Geçen ki yazımda kapitalizmin din dilinde şeytan olduğunu anlatan bir yazı kaleme almıştım. Kapitalizm ile ilgili araştırmalar yaparken bir yazıya denk geldim. Liberal olan bir kişi kapitalizmin tüm bu kötülüklerin sorunu olmadığını anlatıyor hatta son zamanlarda bazı İslamcıların kapitalizmi şeytana benzetmesine isyan ediyordu. Kapitalizmin dünyada bu kadar eşitsizliklerin olmasının sebebi olmadığını, aksine kapitalizmin fakirliği ortadan kaldıran bir etkisini olduğunu söylüyor yazar. Şu örneği veriyor: 1800 yıllarda dünya nüfusunun %80’i 1 doların altında çalışırken, bu oran günümüzde %15’in altına inmiş. Yazar kapitalizme kin kusan sanatçılara da itiraz ediyor ve kapitalizm sayesinde sanatçıların eserlerini satarak zengin olmalarını örnek gösteriyor. Ve yazarın asıl itirazı ise, kapitalizmi eleştirenlerin kapitalizmi bilmemelerinden kaynaklandığını söylüyor.

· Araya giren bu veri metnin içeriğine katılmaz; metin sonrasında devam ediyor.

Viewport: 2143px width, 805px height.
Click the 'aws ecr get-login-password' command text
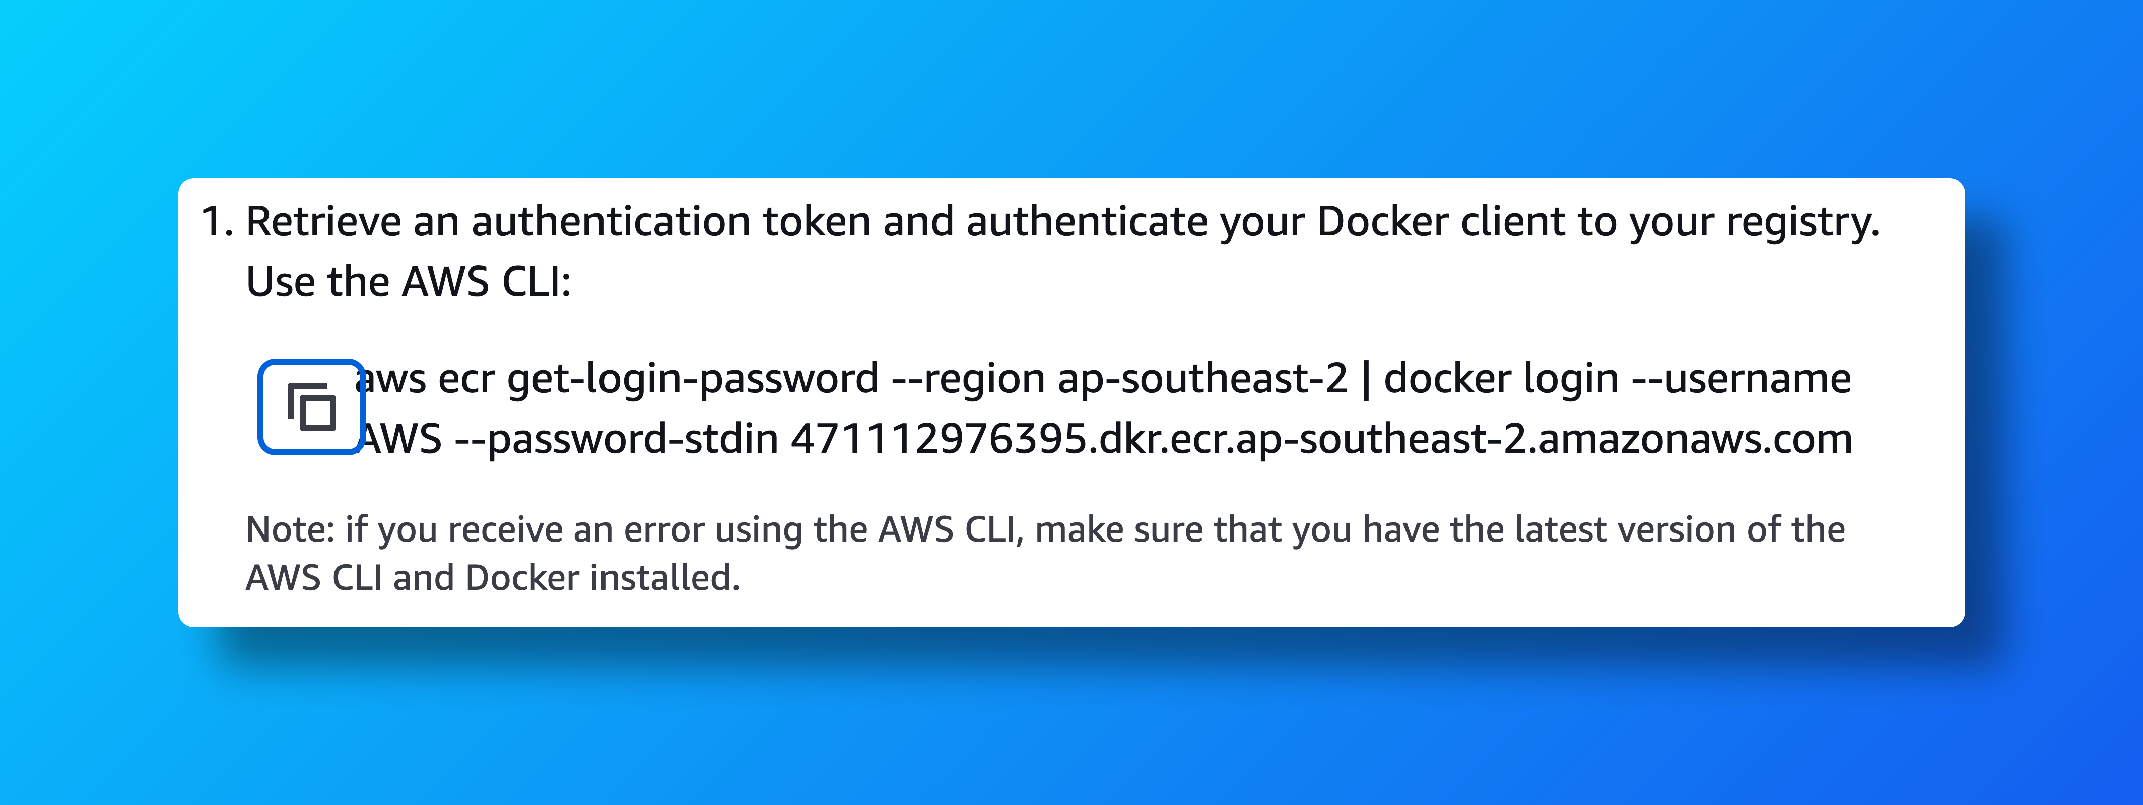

Üzücü ve bir o kadar trajedi olan kapitalizmin fakirliği azalttığı iddiasıdır. Yazar 1800’lü yıllardan örnek getiriyor ancak o dönem işçilerin hayvani şartlarda çalışma koşullarını görmüyor. Eğer işçiler o dönem düşük ücret alıyorsa bunun sorumlusu o dönem kapitalizmden kaynaklanıyor olmasıdır. Sermaye sahipleri işçiler üzerinden geçinerek zengin olurken, işçiler karınlarını zor doyuruyorlardı. Ancak uzun mücadeleler neticesinde işçiler birçok haklar elde ettiler. İşçilerin bu hakkı elde edebilmesini kapitalizme değil, sosyalizme borçluyuz. İşçiler el ele vererek örgütlenmeseydi, haksızlığa isyan etmeseydi, bu hakları alabilir miydi? Eğer, en azından haftada bir tatil varsa, belirli bir çalışma saati bulunuyorsa bunlar işçilerin uzun mücadeleleri boyunca ve binlerce işçi ölümleri meydana geldikten sonra elde edilmiş haklardır. Sosyalizm işçileri örgütlediği gibi onlara haklarını nasıl alacaklarının rotasını da çizmiştir.

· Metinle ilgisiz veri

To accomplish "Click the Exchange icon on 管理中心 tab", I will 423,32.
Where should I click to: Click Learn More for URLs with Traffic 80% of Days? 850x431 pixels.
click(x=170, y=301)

Kapitalizmin fakirliği azalttığı büyük bir yalandır. Kapitalizm ancak zengini zengin, fakiri de fakir yapan bir sistem olmak zorundadır. Çünkü kapitalizm sömürerek ilerler. Eğer sömürü olmazsa kapitalizm vahşileşemez. İşçilerin sırtından geçinmeden birkaç kişide olan servet, dünyanın yarı nüfusundan fazla olamaz. Bu yazarın yanıldığı husus, kapitalist ülkelerde kapitalizmin acımasızlığına uyuşturucu iğneyi vuran sosyal devlet anlayışını kapitalizm sanmasıdır. Kapitalist gelişmiş ülkeler hiç şüphesiz yüzyıllarca sömürdüğü ülkelerin sırtından geçinmiş ve geçinmektedir. Batı Avrupa medeniyeti refahını aynı zamanda sömürdüğü ülkelere de borçludur. Kısacası dünyada eşitsizliğin giderek büyümesini görmeyip 1800’lü yıllarla günümüzü kıyaslayarak kapitalizmi savunmak gerçeği eğip bükmekle mümkündür. Sadece birkaç kişinin servetinin dünyanın yarı nüfusunundan fazla olması insanlık için utanç verici bir hadisedir.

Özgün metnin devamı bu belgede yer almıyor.